■ **Exercise brief**
Can you convert the lines from the line with "Click info icon" to the line with "Action: (9, 8)", both included, into a JSON list of strings with one string per line? Skip blank lines and leave the pictures out.

■ **Records shown**

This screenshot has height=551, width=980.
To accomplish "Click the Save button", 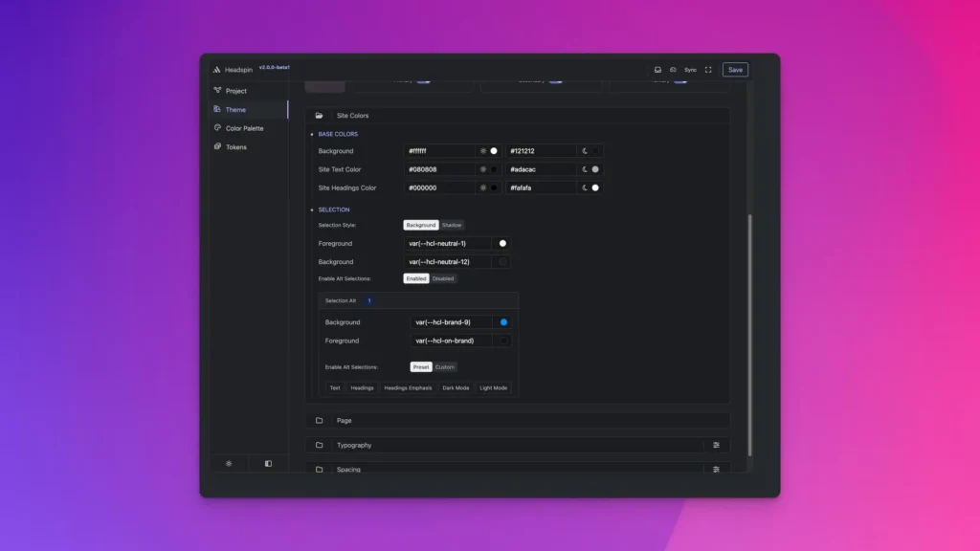I will [x=735, y=69].
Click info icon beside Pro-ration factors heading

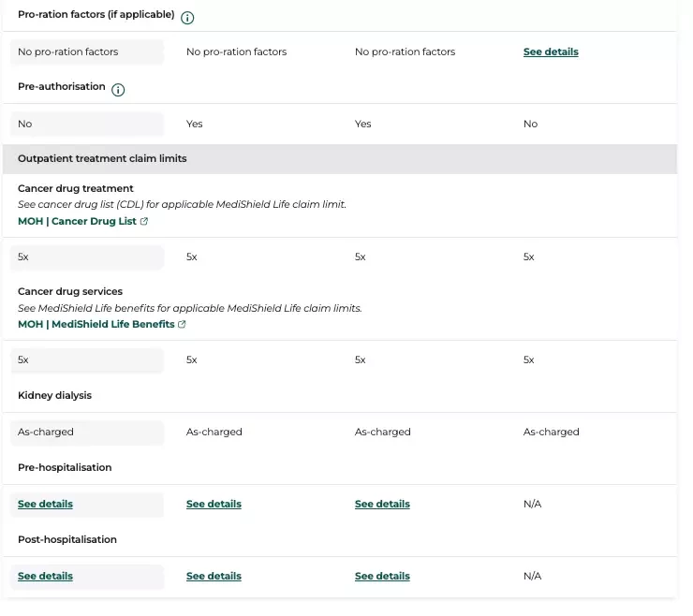tap(187, 18)
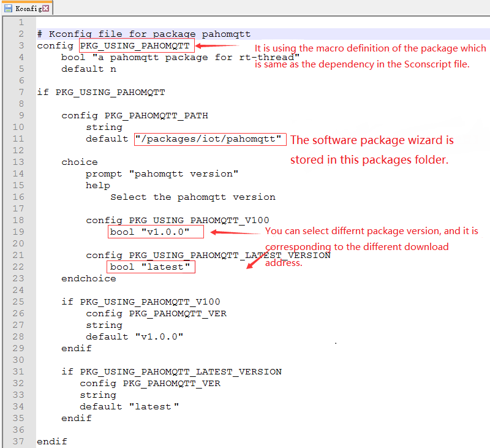Screen dimensions: 490x448
Task: Click the save disk icon on Kconfig tab
Action: (9, 8)
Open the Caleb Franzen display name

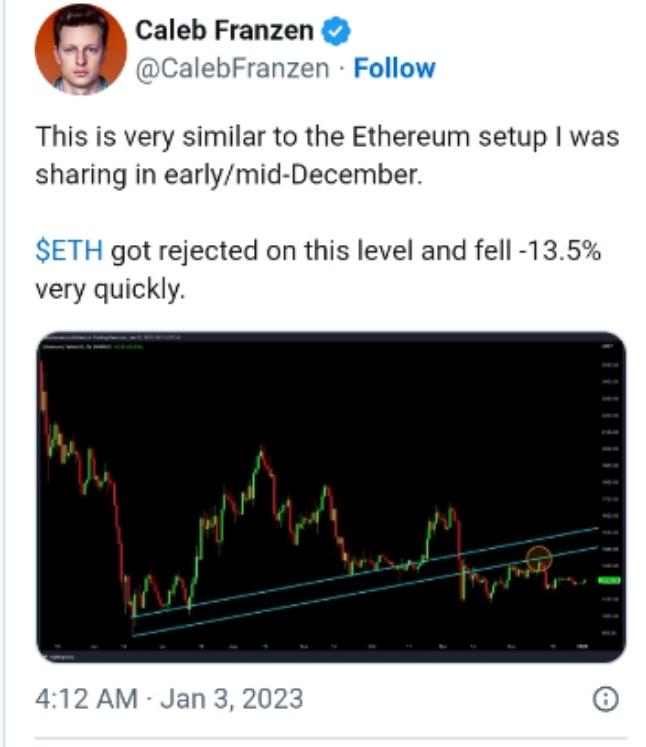coord(224,30)
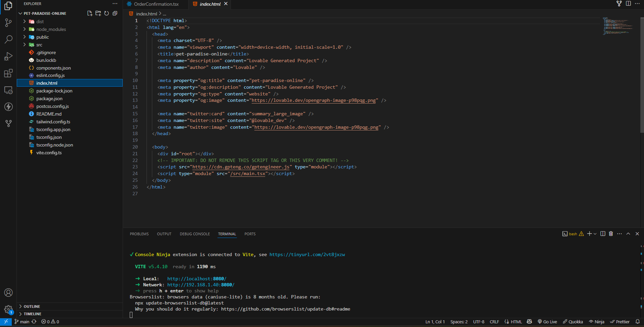The height and width of the screenshot is (327, 644).
Task: Switch to the PROBLEMS panel tab
Action: click(x=139, y=234)
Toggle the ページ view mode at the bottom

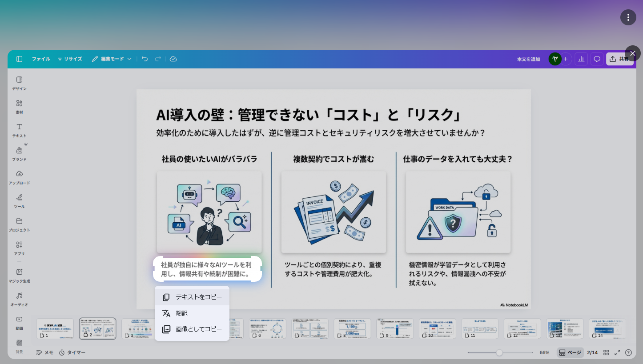pos(570,352)
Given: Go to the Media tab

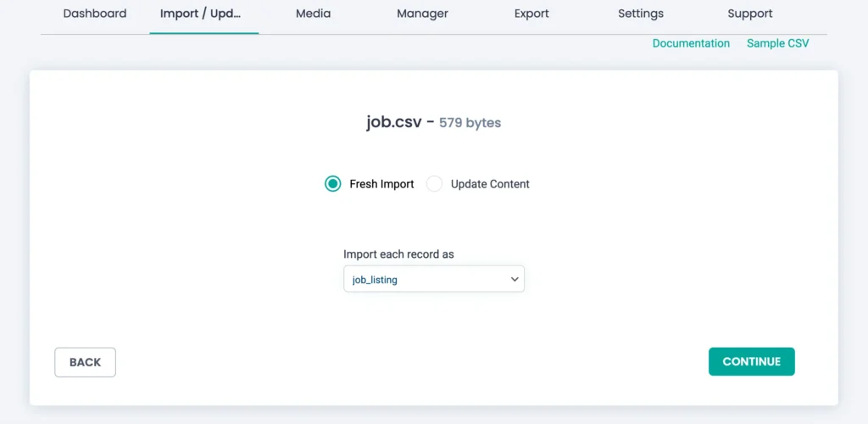Looking at the screenshot, I should click(x=313, y=14).
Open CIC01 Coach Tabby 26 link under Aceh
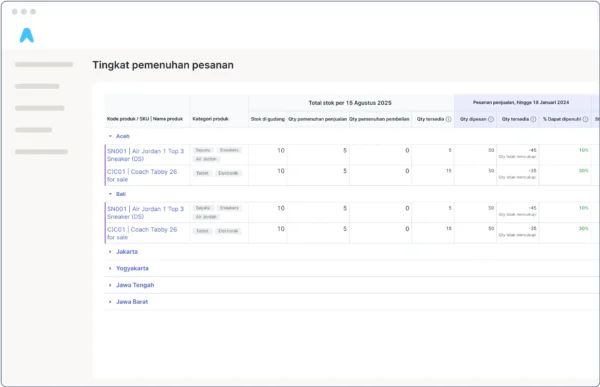600x387 pixels. (142, 175)
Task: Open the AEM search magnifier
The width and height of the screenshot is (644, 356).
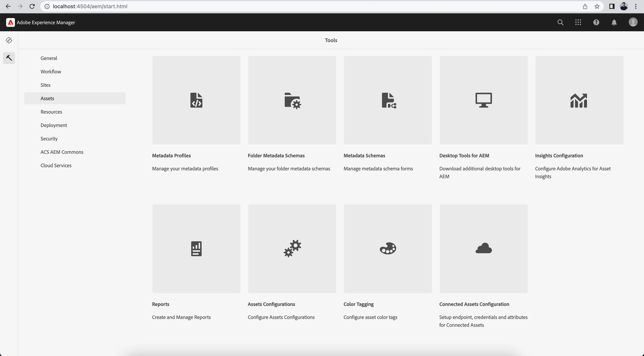Action: [560, 22]
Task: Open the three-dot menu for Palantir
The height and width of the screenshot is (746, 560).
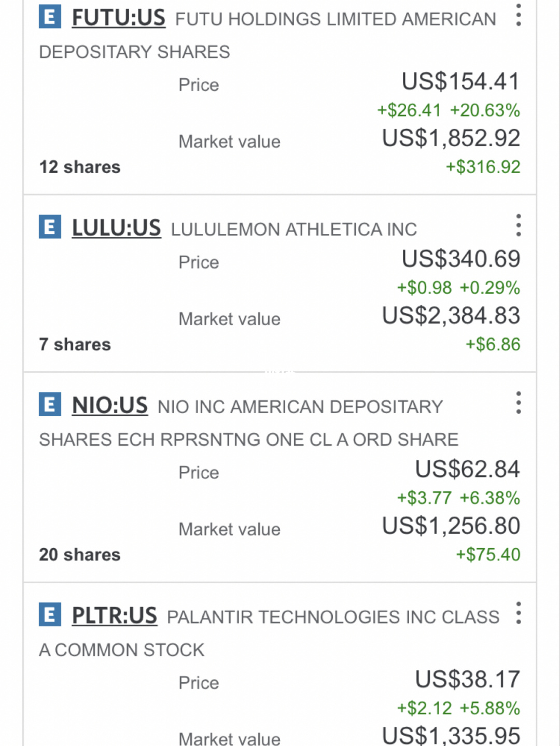Action: click(x=518, y=613)
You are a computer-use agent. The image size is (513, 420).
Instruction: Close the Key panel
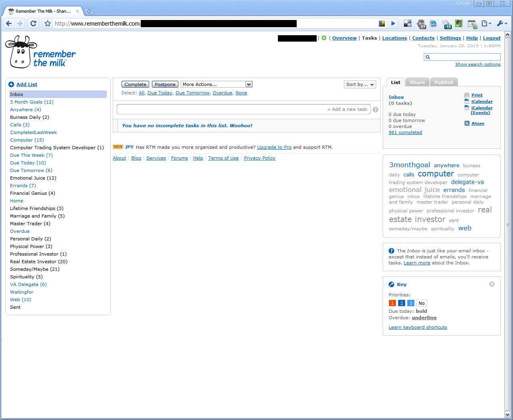(492, 284)
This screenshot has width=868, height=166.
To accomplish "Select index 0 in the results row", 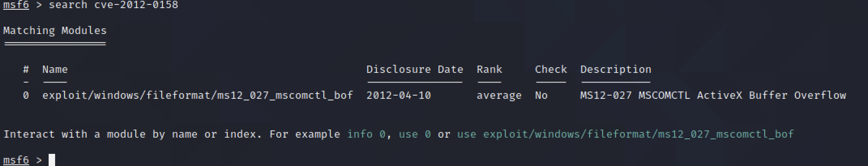I will [26, 96].
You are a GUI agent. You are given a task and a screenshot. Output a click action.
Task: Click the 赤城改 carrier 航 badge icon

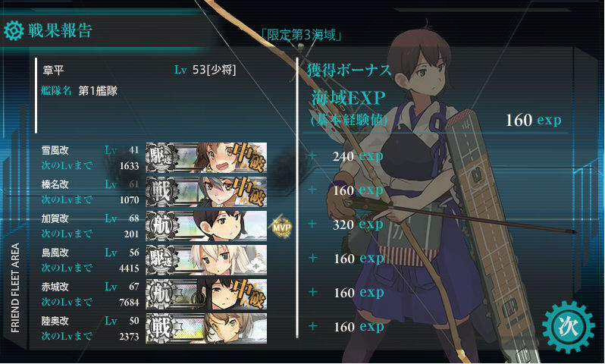[x=162, y=293]
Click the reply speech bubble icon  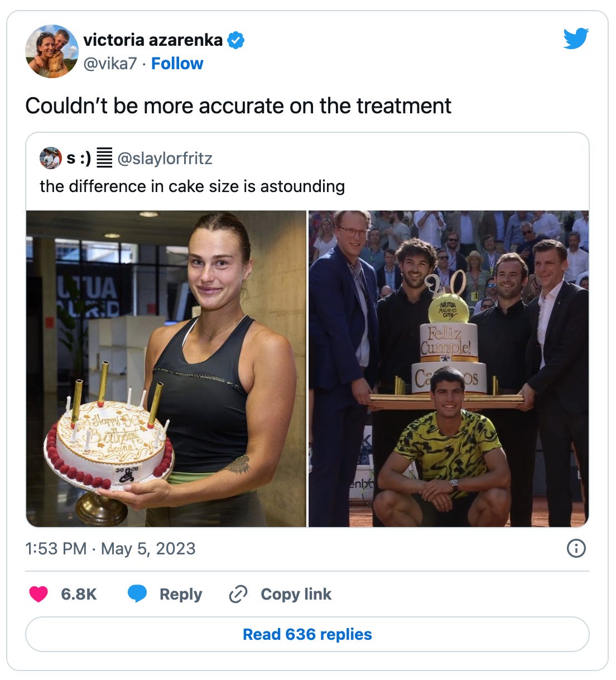(137, 594)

■ **Full answer**
[
  "Click info icon beside Pro-ration factors heading",
  "tap(187, 18)",
  "Screen dimensions: 490x448",
  "Task: Click the save disk icon on Kconfig tab",
  "Action: (9, 8)"
]